+++ Material provided +++

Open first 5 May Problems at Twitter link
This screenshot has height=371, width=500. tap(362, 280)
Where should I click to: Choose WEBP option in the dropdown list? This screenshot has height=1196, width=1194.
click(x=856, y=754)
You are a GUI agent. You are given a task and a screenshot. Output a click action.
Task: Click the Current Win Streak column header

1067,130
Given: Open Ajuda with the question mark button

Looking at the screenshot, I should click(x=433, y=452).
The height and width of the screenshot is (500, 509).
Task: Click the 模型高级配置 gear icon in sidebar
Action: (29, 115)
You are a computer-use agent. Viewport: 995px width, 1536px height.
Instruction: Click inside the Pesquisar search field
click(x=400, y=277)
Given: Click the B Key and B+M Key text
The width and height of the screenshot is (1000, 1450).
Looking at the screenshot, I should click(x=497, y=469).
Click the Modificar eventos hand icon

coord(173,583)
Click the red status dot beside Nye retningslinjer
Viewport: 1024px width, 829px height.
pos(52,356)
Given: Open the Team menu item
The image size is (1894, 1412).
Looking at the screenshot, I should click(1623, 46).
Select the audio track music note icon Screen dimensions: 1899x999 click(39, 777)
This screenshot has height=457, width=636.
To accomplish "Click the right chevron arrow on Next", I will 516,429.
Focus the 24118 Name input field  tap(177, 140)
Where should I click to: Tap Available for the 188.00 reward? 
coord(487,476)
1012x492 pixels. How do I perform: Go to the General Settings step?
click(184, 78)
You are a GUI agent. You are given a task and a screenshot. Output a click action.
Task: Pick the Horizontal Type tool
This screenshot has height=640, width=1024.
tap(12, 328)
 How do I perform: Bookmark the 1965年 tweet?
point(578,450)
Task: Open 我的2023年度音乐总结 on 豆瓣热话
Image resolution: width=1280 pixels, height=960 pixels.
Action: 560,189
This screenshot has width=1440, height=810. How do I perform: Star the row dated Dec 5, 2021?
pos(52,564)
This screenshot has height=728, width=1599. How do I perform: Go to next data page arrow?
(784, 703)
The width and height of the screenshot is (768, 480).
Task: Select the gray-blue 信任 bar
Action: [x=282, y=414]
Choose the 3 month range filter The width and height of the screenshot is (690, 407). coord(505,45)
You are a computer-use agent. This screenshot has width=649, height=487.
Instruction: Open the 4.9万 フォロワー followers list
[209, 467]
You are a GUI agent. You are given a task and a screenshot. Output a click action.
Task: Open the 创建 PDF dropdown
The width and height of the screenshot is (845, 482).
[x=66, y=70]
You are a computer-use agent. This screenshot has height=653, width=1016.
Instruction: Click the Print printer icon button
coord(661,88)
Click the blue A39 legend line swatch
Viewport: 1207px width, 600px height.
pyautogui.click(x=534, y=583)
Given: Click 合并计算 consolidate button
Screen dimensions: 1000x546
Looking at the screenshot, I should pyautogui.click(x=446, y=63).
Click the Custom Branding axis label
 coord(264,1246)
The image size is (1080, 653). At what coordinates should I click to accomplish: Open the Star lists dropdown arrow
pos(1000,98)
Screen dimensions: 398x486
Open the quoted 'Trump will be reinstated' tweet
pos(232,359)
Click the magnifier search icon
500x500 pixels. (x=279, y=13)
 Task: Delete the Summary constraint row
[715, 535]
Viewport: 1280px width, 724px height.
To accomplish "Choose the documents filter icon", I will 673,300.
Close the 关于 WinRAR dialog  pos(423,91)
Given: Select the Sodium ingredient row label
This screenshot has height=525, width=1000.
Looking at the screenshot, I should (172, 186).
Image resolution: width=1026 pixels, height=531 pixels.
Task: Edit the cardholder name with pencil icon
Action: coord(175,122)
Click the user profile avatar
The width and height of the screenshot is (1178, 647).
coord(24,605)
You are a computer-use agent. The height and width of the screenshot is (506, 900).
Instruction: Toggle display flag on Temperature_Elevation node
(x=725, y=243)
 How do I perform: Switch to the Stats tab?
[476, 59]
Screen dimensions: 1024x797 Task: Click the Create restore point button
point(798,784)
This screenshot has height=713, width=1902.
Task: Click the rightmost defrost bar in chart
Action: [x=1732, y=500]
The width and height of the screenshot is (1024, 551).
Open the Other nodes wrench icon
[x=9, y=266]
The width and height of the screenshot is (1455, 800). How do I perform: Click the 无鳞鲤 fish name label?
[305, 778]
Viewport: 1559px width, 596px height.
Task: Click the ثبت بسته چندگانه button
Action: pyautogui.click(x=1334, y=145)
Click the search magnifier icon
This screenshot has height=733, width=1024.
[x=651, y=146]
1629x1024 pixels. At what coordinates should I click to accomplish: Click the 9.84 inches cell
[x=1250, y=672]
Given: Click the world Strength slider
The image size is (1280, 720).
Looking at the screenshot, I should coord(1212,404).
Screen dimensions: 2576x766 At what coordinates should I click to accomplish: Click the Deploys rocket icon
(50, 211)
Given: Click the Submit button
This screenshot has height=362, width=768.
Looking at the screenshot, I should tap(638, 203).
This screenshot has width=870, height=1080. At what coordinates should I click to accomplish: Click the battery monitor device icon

+++

What needs to be done – The response must hold only the lines above from the line with "The image size is (1894, 1412)." through the line with "Focus the 24118", each copied exactly, both ends kept.

Reply –
The image size is (1894, 1412).
Looking at the screenshot, I should click(1623, 46).
Select the audio track music note icon Screen dimensions: 1899x999 click(39, 777)
This screenshot has height=457, width=636.
To accomplish "Click the right chevron arrow on Next", I will 516,429.
Focus the 24118 Name input field  tap(177, 140)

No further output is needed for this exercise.